Comparable store sales for the second quarter rose 1.5 percent. Total sales decreased 0.8 percent, reflecting the company's exit from its catalog business. Internet sales through jcp.com were $326 million in the second quarter, increasing 2.8 percent over last year. Overall, the strongest merchandise results in the period were in women's apparel and accessories and fine jewelry. Geographically, the best performance was in the southwest region of the country.
When compared to the peak margins achieved in last year's second quarter, gross margin decreased approximately 110 basis points to 38.3 percent of sales reflecting the softer than anticipated selling environment early in the quarter and the resulting higher level of promotional activity.

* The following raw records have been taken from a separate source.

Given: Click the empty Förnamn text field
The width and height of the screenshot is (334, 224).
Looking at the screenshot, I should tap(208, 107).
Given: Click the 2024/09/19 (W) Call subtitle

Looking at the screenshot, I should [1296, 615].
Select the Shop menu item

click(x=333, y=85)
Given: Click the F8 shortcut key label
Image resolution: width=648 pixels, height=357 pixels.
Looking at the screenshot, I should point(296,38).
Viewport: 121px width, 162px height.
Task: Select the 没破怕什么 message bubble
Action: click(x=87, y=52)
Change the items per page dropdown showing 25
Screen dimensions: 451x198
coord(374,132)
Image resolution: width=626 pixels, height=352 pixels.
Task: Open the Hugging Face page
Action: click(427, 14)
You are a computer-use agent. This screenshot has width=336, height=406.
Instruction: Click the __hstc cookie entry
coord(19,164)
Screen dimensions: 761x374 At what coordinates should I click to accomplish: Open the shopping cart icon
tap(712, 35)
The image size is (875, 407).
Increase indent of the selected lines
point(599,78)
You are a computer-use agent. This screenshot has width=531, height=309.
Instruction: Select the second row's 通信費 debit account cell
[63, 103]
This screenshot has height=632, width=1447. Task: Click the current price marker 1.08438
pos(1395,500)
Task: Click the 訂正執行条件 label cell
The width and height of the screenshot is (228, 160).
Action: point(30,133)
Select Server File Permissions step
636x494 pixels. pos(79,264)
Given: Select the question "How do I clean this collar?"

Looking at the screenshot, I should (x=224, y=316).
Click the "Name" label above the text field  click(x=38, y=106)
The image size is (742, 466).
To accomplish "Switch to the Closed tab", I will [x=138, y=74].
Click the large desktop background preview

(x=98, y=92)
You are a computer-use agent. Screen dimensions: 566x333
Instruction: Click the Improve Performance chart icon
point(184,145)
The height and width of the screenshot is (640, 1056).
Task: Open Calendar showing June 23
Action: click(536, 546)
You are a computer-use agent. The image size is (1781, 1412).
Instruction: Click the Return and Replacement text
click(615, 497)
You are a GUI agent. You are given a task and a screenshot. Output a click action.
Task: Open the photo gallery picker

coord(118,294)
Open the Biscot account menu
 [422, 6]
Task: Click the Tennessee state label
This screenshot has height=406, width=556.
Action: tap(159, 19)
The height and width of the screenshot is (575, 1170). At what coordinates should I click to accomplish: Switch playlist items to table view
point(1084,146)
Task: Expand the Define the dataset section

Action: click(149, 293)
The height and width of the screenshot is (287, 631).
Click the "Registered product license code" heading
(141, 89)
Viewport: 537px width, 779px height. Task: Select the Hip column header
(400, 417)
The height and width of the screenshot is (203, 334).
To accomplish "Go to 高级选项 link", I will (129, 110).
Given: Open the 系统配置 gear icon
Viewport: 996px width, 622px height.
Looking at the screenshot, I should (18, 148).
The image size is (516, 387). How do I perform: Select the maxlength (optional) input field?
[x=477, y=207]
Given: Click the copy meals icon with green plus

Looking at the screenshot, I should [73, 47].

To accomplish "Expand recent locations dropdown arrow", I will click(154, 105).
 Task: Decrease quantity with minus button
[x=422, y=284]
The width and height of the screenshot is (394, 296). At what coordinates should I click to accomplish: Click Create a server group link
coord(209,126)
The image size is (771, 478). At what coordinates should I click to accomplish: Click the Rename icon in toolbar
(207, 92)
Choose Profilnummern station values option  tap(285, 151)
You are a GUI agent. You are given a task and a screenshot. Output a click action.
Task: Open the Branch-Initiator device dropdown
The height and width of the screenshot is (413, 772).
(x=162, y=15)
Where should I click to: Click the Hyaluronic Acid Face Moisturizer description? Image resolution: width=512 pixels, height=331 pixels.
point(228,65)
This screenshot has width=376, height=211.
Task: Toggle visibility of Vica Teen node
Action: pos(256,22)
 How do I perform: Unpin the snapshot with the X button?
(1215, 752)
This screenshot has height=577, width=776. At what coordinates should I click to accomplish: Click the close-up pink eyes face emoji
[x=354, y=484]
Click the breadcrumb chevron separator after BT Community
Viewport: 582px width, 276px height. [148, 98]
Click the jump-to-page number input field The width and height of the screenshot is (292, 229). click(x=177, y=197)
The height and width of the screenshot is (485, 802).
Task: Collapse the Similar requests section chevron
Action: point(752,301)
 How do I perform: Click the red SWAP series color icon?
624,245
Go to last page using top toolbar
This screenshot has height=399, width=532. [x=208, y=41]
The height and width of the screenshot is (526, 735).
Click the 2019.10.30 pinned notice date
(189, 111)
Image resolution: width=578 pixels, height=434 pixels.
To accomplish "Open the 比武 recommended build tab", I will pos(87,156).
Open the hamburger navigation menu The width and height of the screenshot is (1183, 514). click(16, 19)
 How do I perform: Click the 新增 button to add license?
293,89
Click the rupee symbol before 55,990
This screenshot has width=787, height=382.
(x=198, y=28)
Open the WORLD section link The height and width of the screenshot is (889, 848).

Gross margin decreased $55 million, or approximately 3.5 percent, compared to last year's second quarter.
Overall, SG&A expenses were tightly controlled during the quarter and decreased $32 million, or 2.5 percent, versus last year as the company's ongoing efforts to aggressively manage expenses and optimize operations delivered savings during the quarter. As a percent of sales, SG&A expenses decreased 60 basis points to 31.8 percent. The non-cash qualified pension plan expense was $21 million compared to $55 million in the same period last year. Total operating expenses were 36.2 percent of sales for the quarter. Operating income for the quarter was $81 million or 2.1 percent of sales.
The company ended the second quarter with approximately $1.6 billion in cash and short-term investments on its balance sheet, even after the completion of its $900 million share repurchase program early in the second quarter. Interest expense for the quarter was the same as last year at $57 million.
The company also noted that it is comfortable with the level and content of its inventory, as it is in line with expected sales trends, and up approximately 2.3% percent over last year.